╭──
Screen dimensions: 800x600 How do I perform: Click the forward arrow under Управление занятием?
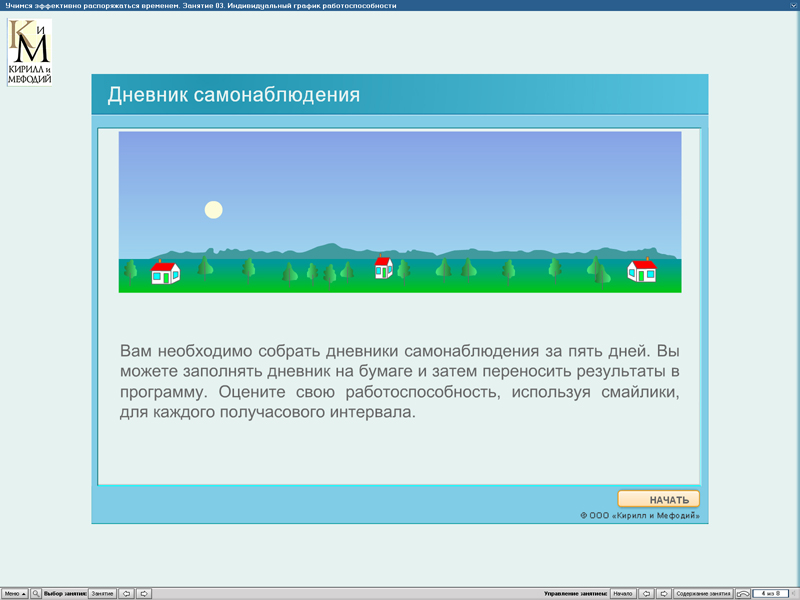tap(667, 592)
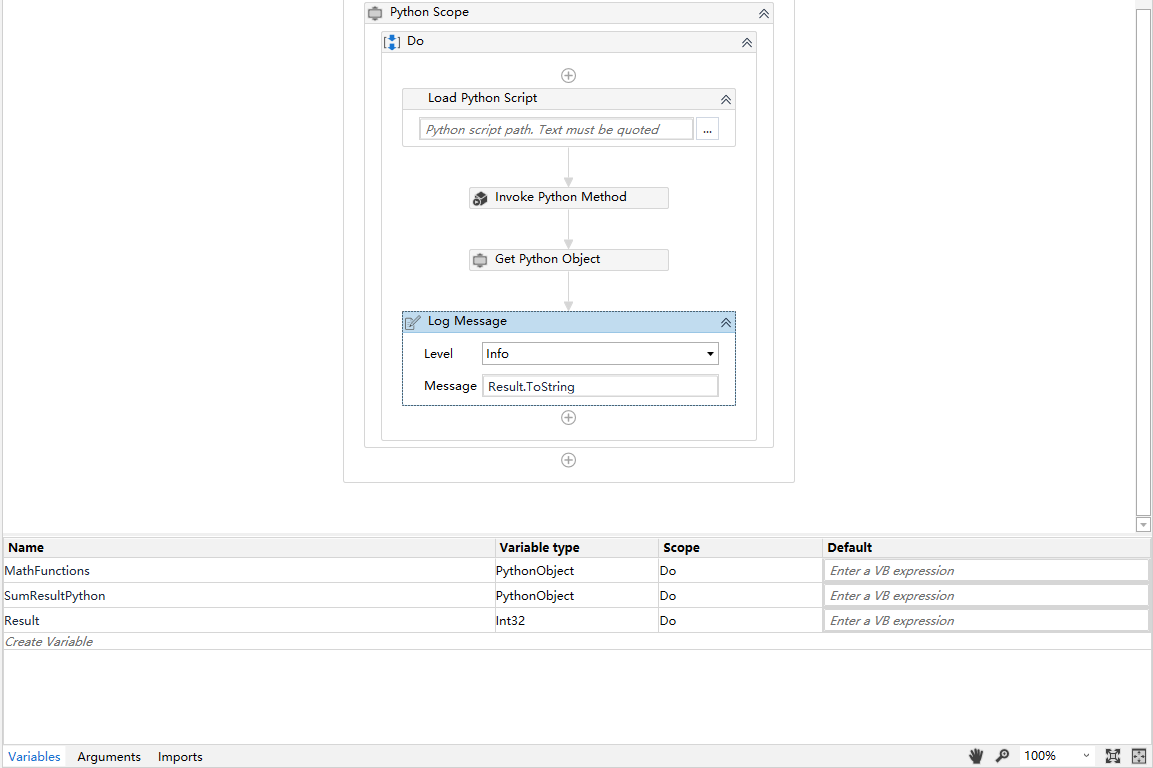The height and width of the screenshot is (768, 1153).
Task: Select the Invoke Python Method activity icon
Action: [x=480, y=198]
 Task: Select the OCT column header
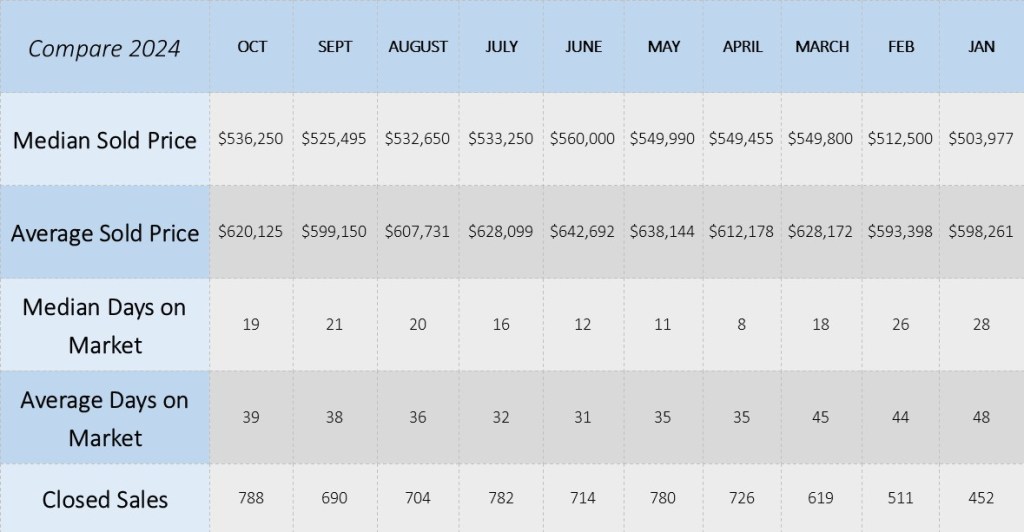click(252, 47)
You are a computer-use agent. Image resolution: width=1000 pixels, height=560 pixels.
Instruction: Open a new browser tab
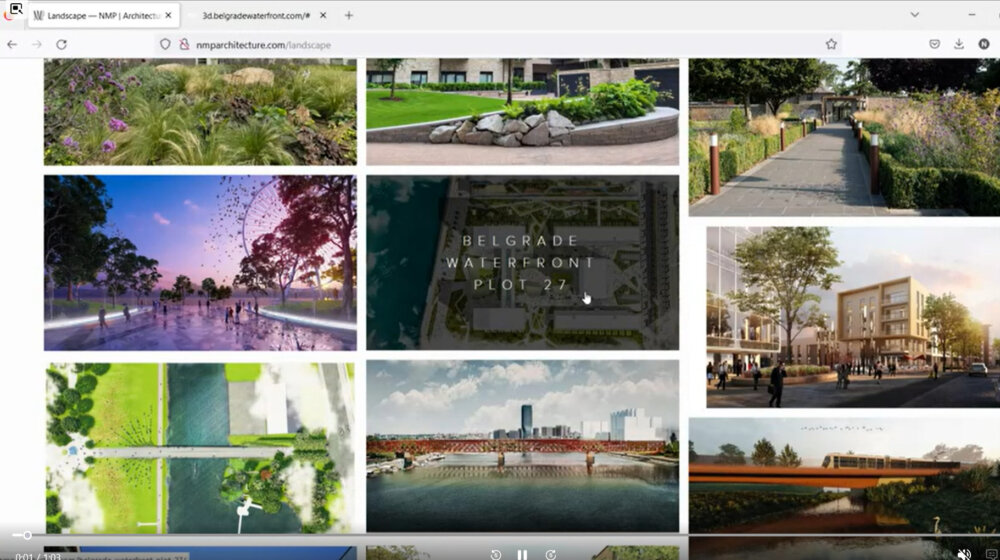click(349, 15)
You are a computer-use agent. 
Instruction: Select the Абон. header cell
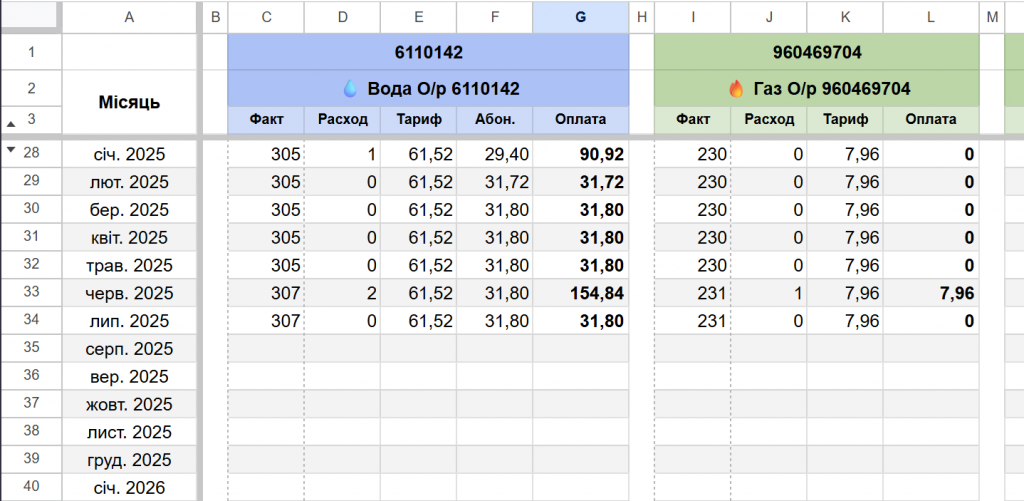[494, 120]
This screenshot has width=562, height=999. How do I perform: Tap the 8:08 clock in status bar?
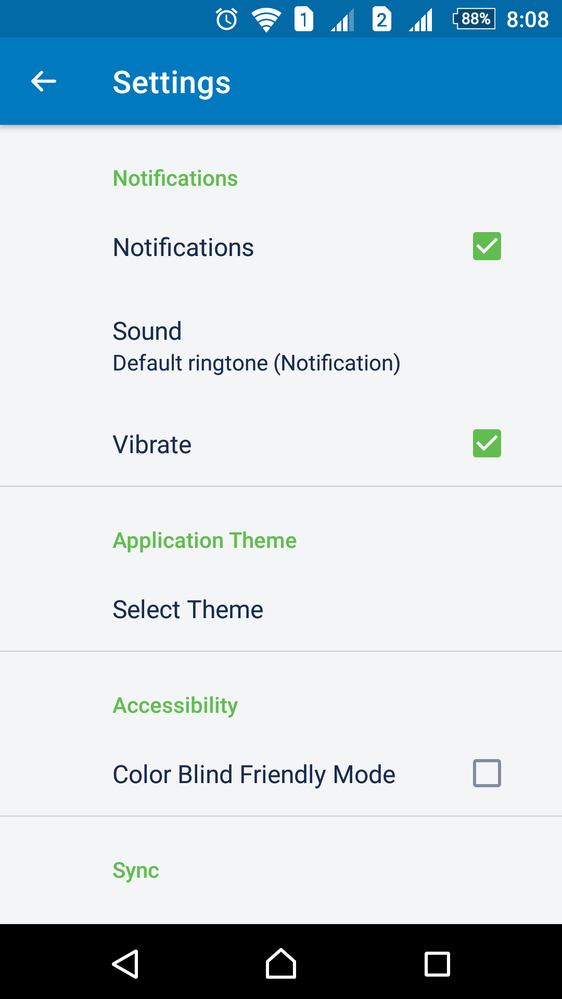pos(528,20)
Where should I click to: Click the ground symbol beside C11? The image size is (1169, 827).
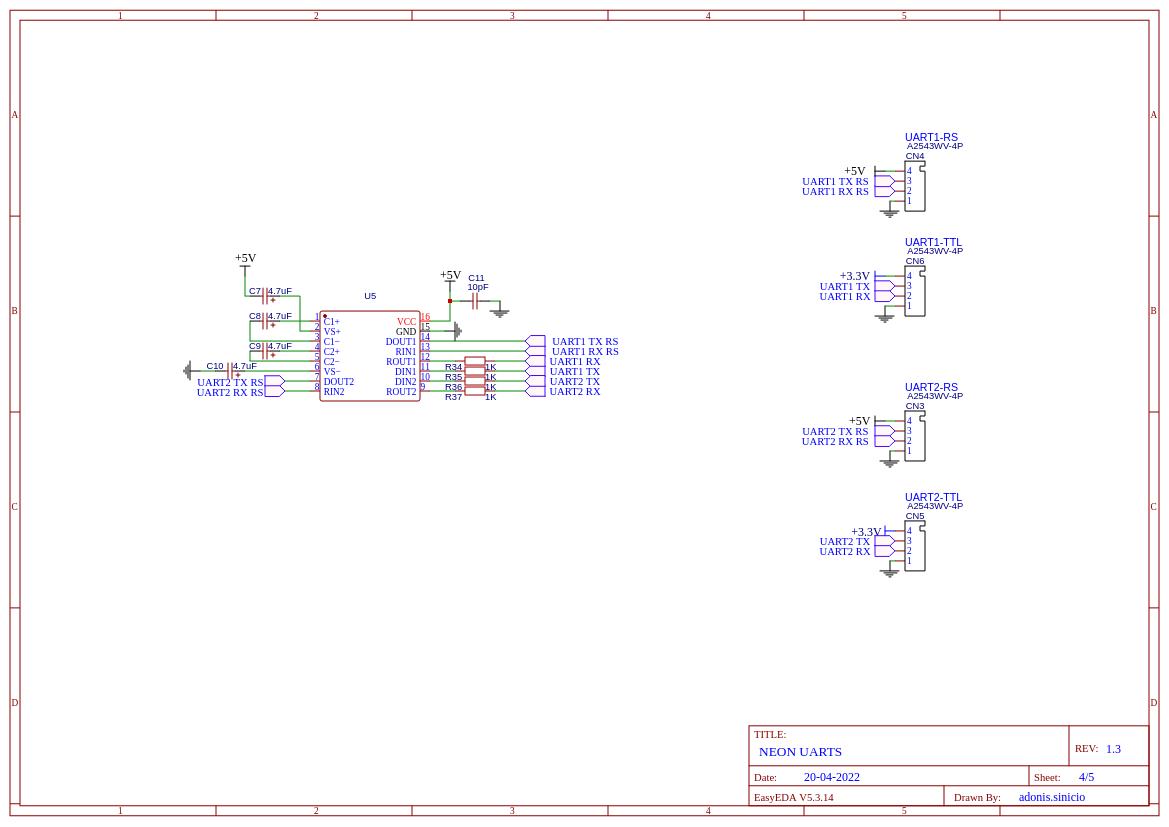tap(500, 310)
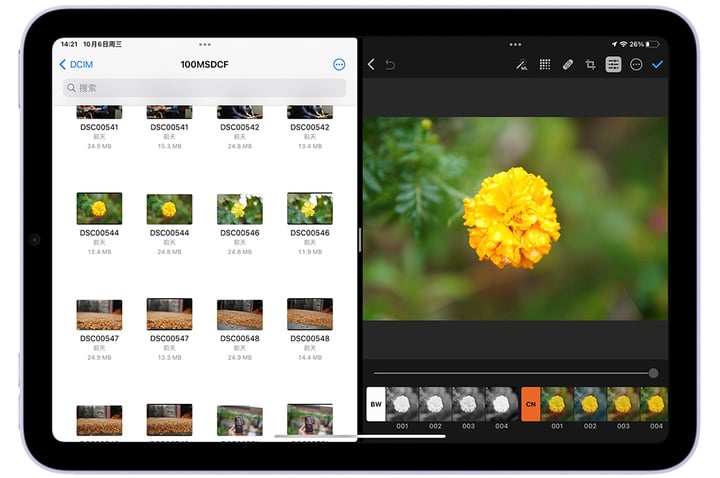Open the multitasking dots above the editor
Viewport: 720px width, 478px height.
point(516,45)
╰──
What the task asks: Write out again every line from the first one through the line that holds "click(252, 47)", inclusive, leaving out the pictures.

Answer to this problem:
Screen dimensions: 800x600 How do I perform: Click the forward arrow under Управление занятием?
tap(667, 592)
The height and width of the screenshot is (768, 1153).
Task: Select the Invoke Python Method activity icon
Action: [x=480, y=198]
 Task: Select the OCT column header
click(252, 47)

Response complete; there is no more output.